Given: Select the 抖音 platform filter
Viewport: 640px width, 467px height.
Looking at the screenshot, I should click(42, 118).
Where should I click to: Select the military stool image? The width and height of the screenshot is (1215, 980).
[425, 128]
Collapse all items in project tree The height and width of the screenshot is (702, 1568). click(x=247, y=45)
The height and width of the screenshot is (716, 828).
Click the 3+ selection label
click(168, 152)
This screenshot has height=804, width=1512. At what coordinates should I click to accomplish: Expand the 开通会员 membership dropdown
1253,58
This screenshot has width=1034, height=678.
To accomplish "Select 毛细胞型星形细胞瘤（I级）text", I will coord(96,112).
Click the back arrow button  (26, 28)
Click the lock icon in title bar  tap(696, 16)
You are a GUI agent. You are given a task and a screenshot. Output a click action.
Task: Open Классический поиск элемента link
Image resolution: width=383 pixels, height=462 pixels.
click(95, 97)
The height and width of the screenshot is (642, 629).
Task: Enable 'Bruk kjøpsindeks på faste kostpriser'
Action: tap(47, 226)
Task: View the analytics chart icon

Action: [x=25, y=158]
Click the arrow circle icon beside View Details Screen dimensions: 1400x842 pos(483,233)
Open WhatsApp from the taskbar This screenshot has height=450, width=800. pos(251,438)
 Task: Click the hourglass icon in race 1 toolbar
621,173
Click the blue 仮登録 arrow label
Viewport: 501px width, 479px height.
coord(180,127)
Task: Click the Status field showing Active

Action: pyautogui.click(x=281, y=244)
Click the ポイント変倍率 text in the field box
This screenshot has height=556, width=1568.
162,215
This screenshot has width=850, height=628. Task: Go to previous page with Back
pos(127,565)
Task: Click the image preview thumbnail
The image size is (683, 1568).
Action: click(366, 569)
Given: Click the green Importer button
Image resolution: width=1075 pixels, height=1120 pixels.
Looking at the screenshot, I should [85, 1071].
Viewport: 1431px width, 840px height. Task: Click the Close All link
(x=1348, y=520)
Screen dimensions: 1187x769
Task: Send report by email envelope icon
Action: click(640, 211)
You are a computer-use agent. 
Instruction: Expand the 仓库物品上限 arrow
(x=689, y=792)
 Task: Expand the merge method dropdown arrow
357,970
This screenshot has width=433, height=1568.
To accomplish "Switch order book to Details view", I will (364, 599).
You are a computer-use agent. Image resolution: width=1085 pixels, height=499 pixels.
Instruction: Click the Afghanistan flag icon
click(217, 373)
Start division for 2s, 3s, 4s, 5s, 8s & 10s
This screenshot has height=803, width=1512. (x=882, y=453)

● ● ● ● ● ● ●

• _TASK STATEMENT_
The answer must consist of every line above that holds the string "text", copied exactly.

• _SOLVED EXERCISE_
To accomplish "Select 毛细胞型星形细胞瘤（I级）text", I will coord(96,112).
Click the ポイント変倍率 text in the field box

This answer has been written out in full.